As Kiva Zio advises would-be borrowers on its website, ” Rather than assessing your credit history and financial statements, Kiva Zip uses your character and trust network as a measure of creditworthiness. First, you will be asked to join our community by making a loan to another small business owner. Then, you will be asked to invite a number of lenders to launch your fundraising. Once you have the support of your friends and family, your loan will begin publicly fundraising from our network of over a million lenders – without ever sending us a credit report or bank statement.”
Those lending money through Kiva Zip see no interest for use of theior financing other than a transparent reporting of their chosen borrowers’ reports and good will.
“Discover inspirational borrowers making a positive impact in their communities.Support an entrepreneur’s dreams. Make a loan to empower their business and livelihood. Receive repayments on your loan and receive updates on the impact you helped create. Use your repayments to support another borrower and increase your impact,” reads the simple directions for lenders, who as of this writing had a choice of 96 borrowers’ requests to choose from on the Kiva Zip website, a quarter of those in the New York State area.
Is Kiva a threat to other start-up funds, or more traditional agricultural financing avenues in the Hudson Valley now or in the foreseeable future? Not really, given that the amounts it is dealing with are less than the new venture capital groups starting to make an impact from Westchester up to Kingston, or reaching down from the Albany area. Farm Credit East, a century in business, works with established farms; Hudson Valley AgriBusiness Development Corporation, out of Hudson, advises those who come to them to approach existing state, federal and a few private granting and lending programs and institutions.
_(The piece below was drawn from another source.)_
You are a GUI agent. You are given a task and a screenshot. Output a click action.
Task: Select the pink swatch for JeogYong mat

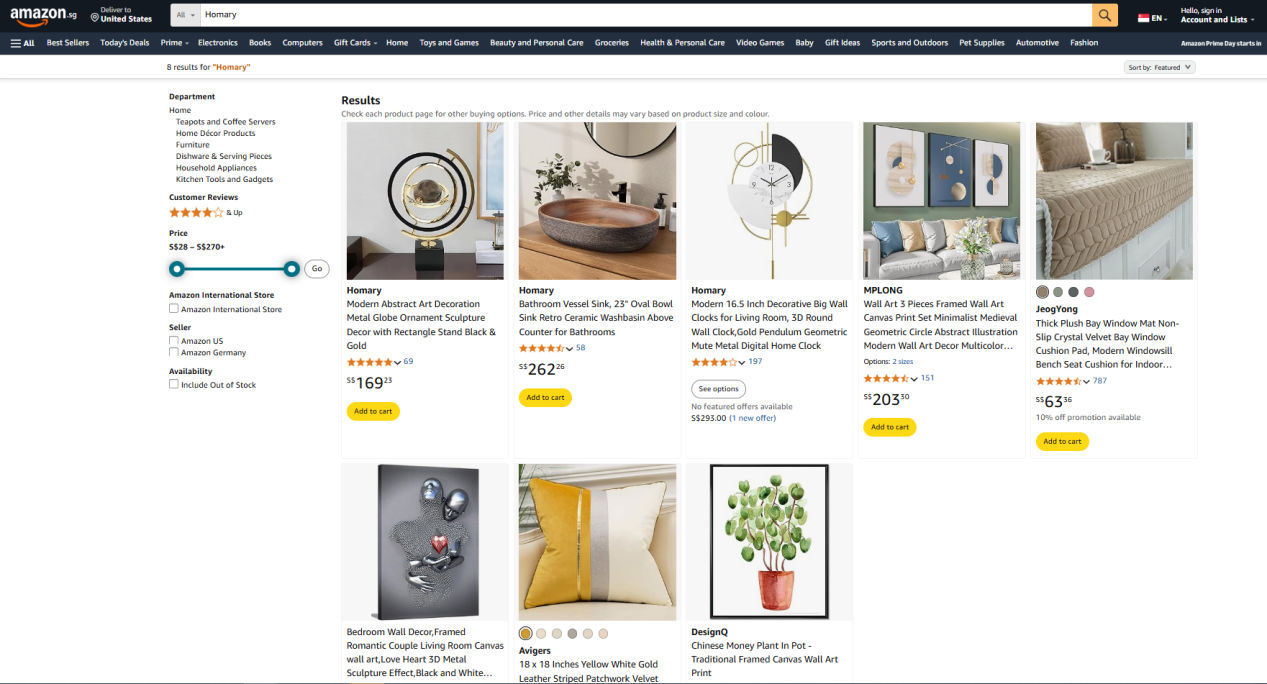click(x=1089, y=292)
Slow Money, out of Colorado, tends to work out of events and localized networks, without the direct yet somewhat impersonal contact between lenders and borrowers facilitated by Kiza and Kiva Zip’s elegant website protocol.
Meanwhile, Sparrowbush has completed yet another successful year of its winter farmshare program, which now works with a growing number of other farms, and even a bakery, in the vicinity.
“Our goal is to make a viable living, grow high quality products that are important to us, contribute to our local food economy, and build long term soil health,” was the farm’s original mission statement on its Kiva Zip request page.
Seems they made it… with a host of lending partners’ help.